• [Problems and tasks]
[1] According to the transportation news excerpt below, what year does the Pond Eddy Bridge date back to?
[2] Please extend the transportation news excerpt below, picking up after its final sentence.

• [Excerpted text]
Begin
Last month, USDOT held a summit in Washington, D.C., to review past applications and successful projects. They also met with applicants to help them prepare to participate in the competitive grant process. More than 250 grant winners and potential applicants attended, while another 500 viewed via Webcast. "The purpose [of the summit] is to make sure that all applicants, especially those who may not have experience with federal programs, have the information and technical expertise they need," said Transportation Secretary Anthony Foxx.
|Upcoming contracting opportunities|
Historic bridge serving two states to be demolished, replaced
The New York-Pennsylvania Joint Interstate Bridge Commission has approved some $20 million in bridge work. Chief among the projects is replacement of the Pond Eddy Bridge in Pike County, Pennsylvania. The bridge carries Route 1011 over the Delaware River into New York. The bridge, which dates back to 1904, is on the National Register of Historic Places, but when officials sought someone to take over the bridge, there were no responses. The cost of the demolition and replacement project is expected to be between $12.82 million and $15.5 million. Discussions about replacing the bridge have been ongoing for more than 10 years. The two-span bridge will remain open while a replacement is being built. Bids will be sought, with construction slated to begin next summer and a completion date of December 2017.
End
• [Stored data]
Begin
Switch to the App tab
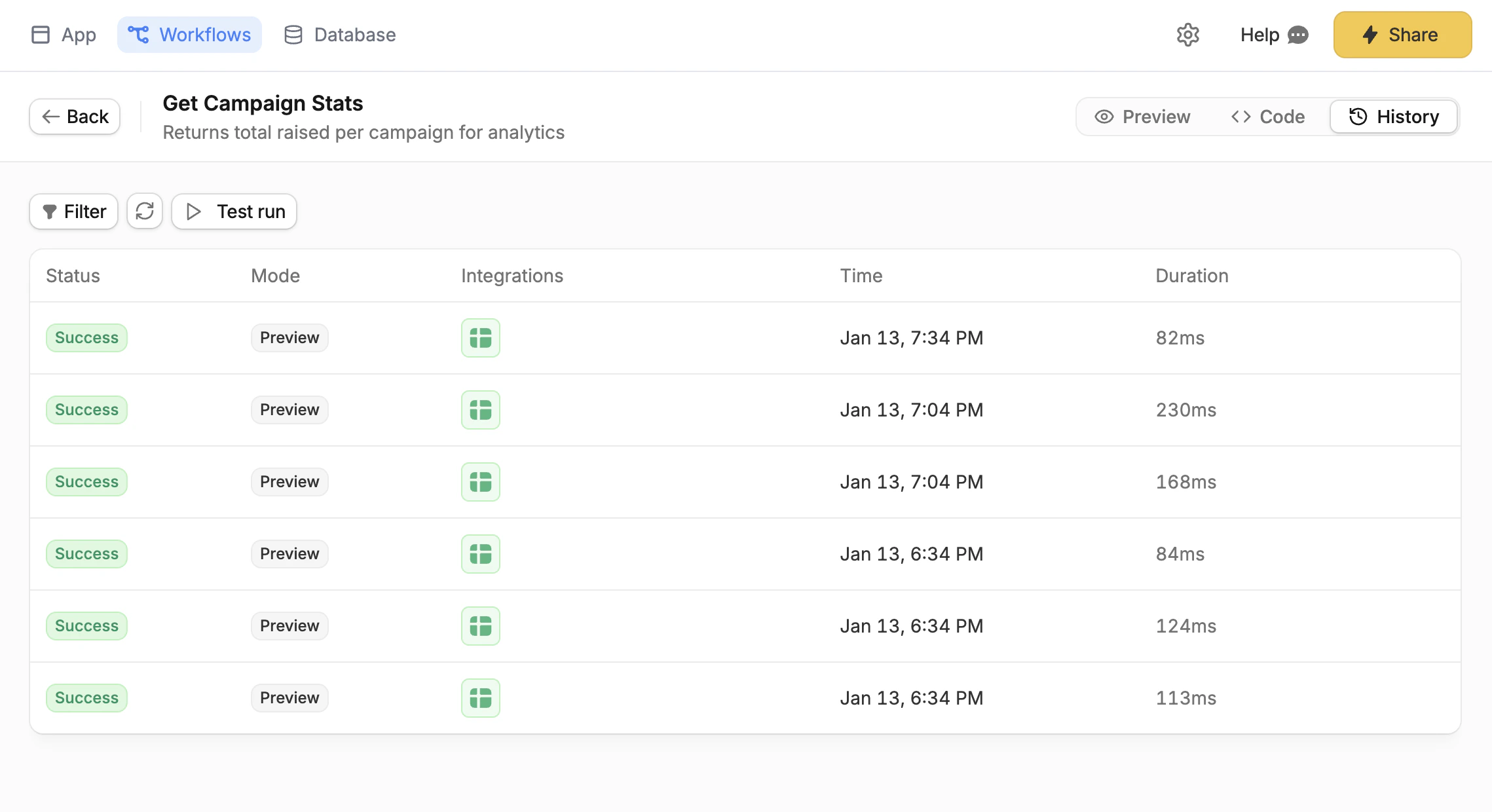This screenshot has width=1492, height=812. [x=64, y=34]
End
• [Answer list]
[1] 1904

[2]
Connecticut to benefit from commission's OK of $337M in bonding
Education projects - both higher education and public education - will garner a significant amount of the $337.8 million in general obligation bonds approved recently by the Connecticut Bond Commission. Among the education projects that will be funded are $15 million to be spread among public school districts throughout the state, $36 million for improvements to the Sandy Hook Elementary School and $131.5 million to complete a technology park at the University of Connecticut. Gov. Dannel P. Malloy (pictured) has indicated he plans to increase the state's borrowing this calendar year to $2.5 billion, which represents the most money the state has ever borrowed in a single year. Although Malloy indicated in the past that he would set a $1.8 billion bonding cap, that amount was exceeded by $170 million last year and is on its way to exceeding that amount this year. Malloy is unapologetic if the amount goes over his own bonding cap, citing many state needs - such as transportation - as why more money is needed. "We have a very large need to increase spending in transportation," said the governor. Malloy also noted there are numerous local school building constructions that should be funded.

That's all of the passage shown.